Razib has occasionally banged the drum on one’s ownership of their genetic code and freedom to access it. Now he’s calling for folks to spread the word and man the ramparts against the F.D.A’s attempt to ensure that we can only do so through “experts”. This isn’t simple fear of persuasion but fear of people learning about themselves outside of approved channels. I found it odd when Keith Humphreys asked Are There Libertarians Who Worry About Corporate Power? in the context of people who seek out providers for difficult to obtain pain medication. But even there the assumption was that some folks are essentially poisoning themselves, with the provider as an accessory. Here again we see the excuse of protecting people “from themselves” and “snake oil-salesmen”, not from any chemical but simple information.
March 9, 2011
March 9, 2011 at 11:18 pm
totally disgusting. But par for the course for the FDA and AMA. Anything health related that is not regulated by them is perceived as threatening the legitimacy of their jobs.
March 10, 2011 at 2:32 pm
Proposition: it is never ethical to, in the name of promoting A’s own good, forcibly restrict A from accessing information.
Any exceptions? I can’t think of any. I buy this proposition hard.
March 10, 2011 at 8:48 pm
Sounds like a theoretical possibility which is never actually the case.
March 11, 2011 at 12:43 pm
Exceptions are probably very situation-specific, and thus difficult to specify without knowing the context.
The only general exceptions I know of are strictly theoretical – basilisks and other forms of “data poison”. We’re not even sure if they really exist or not.
March 12, 2011 at 7:42 am
I like the neutral, generalized way you frame this proposition, except for the world “ethical” (I’d replace is with something like “more existential risk minimizing”).
I think it can be existential risk minimizing to, although the real world is messier than hypotheticals.
This calls for diversified experimentation, although I’m guessing there’s a bunch already on this topic.
The easiest ones that comes to mind are from the Prof. Hanson school of “it’s okay to increase paternalism on low status people” -restricting access to information on how to get unhealthy foods for obese people, for example.

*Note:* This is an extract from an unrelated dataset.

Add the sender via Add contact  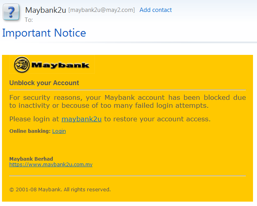[155, 10]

Logistically unrealistic in 2011, but maybe not with future technology, and may be a bad idea anyways.
I don’t know -but I’m more interested in experimentation than in some sort of push towards universal consensus against information paternalism.
March 10, 2011 at 2:33 pm
Cf. Paul Graham.
March 11, 2011 at 10:57 am
This is no different from physicians (individually or organizationally) avoiding discussion of medical errors so that potential patients won’t develop an “irrational” fear of them.
When you realize that medicine as it is currently practiced is basically a sham… well, it undermines your belief in the utility of authorities generally. Which is part of why so much effort is expended upon the task of preventing people from realizing it.

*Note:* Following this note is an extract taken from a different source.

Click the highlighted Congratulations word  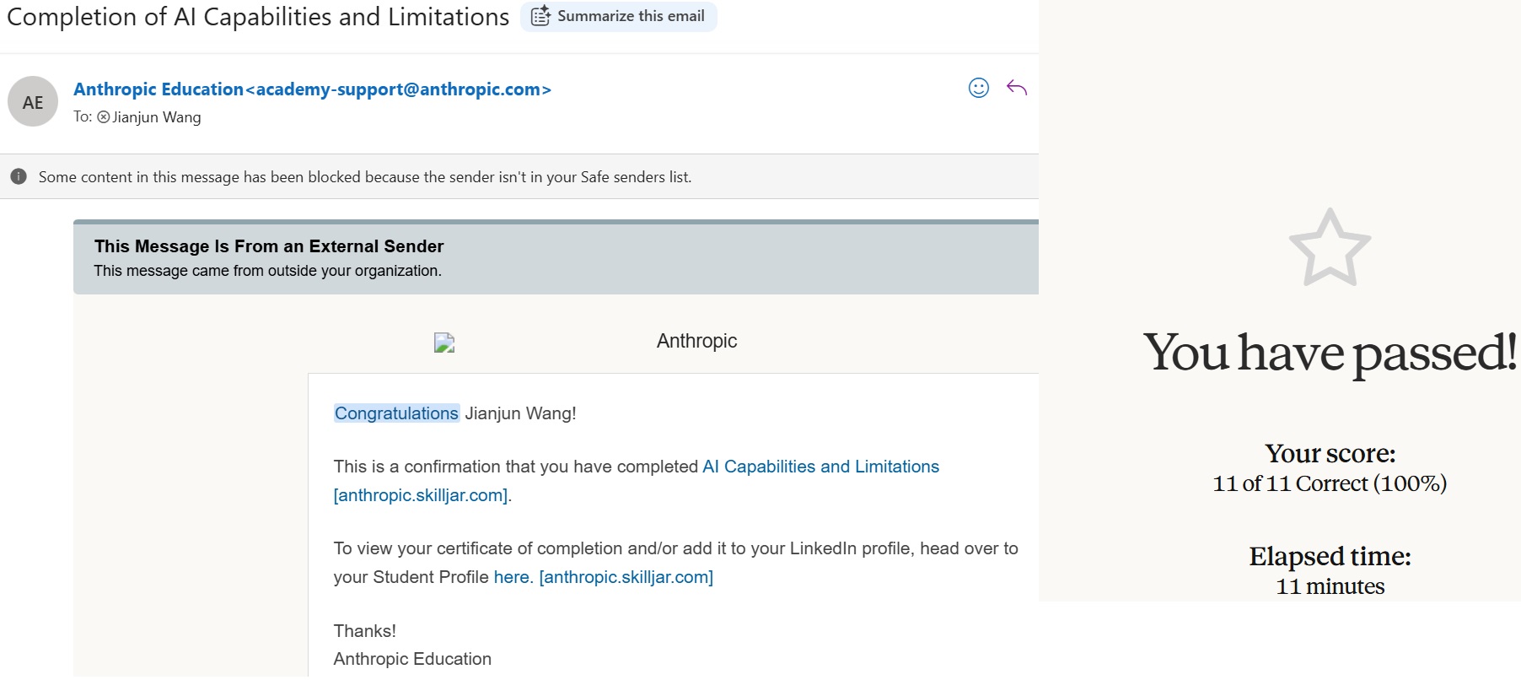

March 12, 2011 at 11:38 am
Don’t planes avoid showing plane crashes in their on-flight movies? Seems like reasonable paternalism to me.

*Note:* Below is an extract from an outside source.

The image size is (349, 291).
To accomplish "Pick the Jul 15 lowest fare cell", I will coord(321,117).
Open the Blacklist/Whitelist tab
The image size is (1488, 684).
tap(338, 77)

There’s also the information paternalism regarding the production of weapons of mass destruction -don’t know the regulatory structure or how effective the information paternal aspect of it is (as opposed to component scarcity and the IQ barrier involved).
March 16, 2011 at 1:25 pm
The plane thing isn’t paternalism… and the WMDs are a terrible example, because history already shows that such knowledge can’t be kept out of people’s hands.